Dell Class Action Defense Cases–Fiser v. Dell: New Mexico Supreme Court Reverses Trial Court Order In Class Action Staying Class Action Lawsuit And Compelling Plaintiff To Arbitration His Individual Claim Holding Class Action Waiver Unenforceable

Jul 7, 2008 | By: Michael J. Hassen

Trial Court Order in Unfair Business Practice Class Action Against Dell Granting Defense Motion to Stay Class Action and Compel Plaintiff to Arbitration his Individual Claim must be Reversed because New Mexico’s “Fundamental Public Policy” Requires use of Class Action Device in Small Claims Matters New Mexico Supreme Court Holds

Plaintiff filed a putative class action lawsuit in New Mexico state court against Dell Computer alleging inter alia violations of the state’s unfair business practices laws and false advertising; the class action alleged that Dell “systematically misrepresents the memory size of its computers.” Fiser v. Dell Computer Corp., ___ P.3d ___ (N.M. June 27, 2008) [Slip Opn., at 3]. The class action further alleged that the monetary damage suffered by each class member was only $10-$20, id.
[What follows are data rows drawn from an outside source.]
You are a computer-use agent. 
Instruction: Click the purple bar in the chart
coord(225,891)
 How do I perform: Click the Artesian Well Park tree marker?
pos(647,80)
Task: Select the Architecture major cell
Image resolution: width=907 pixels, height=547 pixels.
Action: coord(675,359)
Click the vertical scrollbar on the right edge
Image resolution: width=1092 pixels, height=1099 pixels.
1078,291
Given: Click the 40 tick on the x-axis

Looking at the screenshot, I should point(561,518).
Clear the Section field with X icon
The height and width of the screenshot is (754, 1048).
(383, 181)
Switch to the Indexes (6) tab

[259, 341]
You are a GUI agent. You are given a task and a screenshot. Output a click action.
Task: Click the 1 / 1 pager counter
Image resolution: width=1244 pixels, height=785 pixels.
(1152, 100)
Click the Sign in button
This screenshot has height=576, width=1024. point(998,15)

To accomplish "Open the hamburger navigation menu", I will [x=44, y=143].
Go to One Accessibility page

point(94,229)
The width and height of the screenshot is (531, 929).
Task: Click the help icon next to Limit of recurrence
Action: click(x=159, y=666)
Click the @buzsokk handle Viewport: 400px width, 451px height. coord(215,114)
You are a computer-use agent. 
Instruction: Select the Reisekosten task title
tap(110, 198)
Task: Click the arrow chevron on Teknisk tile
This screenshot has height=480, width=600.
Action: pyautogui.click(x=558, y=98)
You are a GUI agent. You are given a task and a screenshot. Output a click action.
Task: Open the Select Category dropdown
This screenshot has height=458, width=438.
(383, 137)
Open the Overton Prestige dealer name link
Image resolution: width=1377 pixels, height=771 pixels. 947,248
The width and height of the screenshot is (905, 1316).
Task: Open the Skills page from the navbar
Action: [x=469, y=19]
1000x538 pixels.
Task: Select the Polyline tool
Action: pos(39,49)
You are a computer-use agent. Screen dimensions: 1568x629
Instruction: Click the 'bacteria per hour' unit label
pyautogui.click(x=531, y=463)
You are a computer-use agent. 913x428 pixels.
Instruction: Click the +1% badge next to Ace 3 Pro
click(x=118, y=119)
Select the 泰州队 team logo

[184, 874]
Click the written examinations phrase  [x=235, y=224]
Defense attorneys moved the trial court to stay the class action and to compel arbitration under the Federal Arbitration Act (FAA) of the plaintiff’s individual claim; the defense motion was premised on the fact that plaintiff purchased his computer online and that the “terms and conditions” applicable to such Dell website purchases required purchasers to individually arbitration their claims and precluded them pursuing a class action. Id., at 3-4. The trial court granted the defense motion, ruling that plaintiff was bound by the arbitration clause and the class action waiver. Id., at 4. The Court of Appeals affirmed, and plaintiff petitioned the New Mexico Supreme Court for a writ of certiorari. Id. The Supreme Court reversed, holding that “the class action ban is contrary to fundamental New Mexico public policy,” id.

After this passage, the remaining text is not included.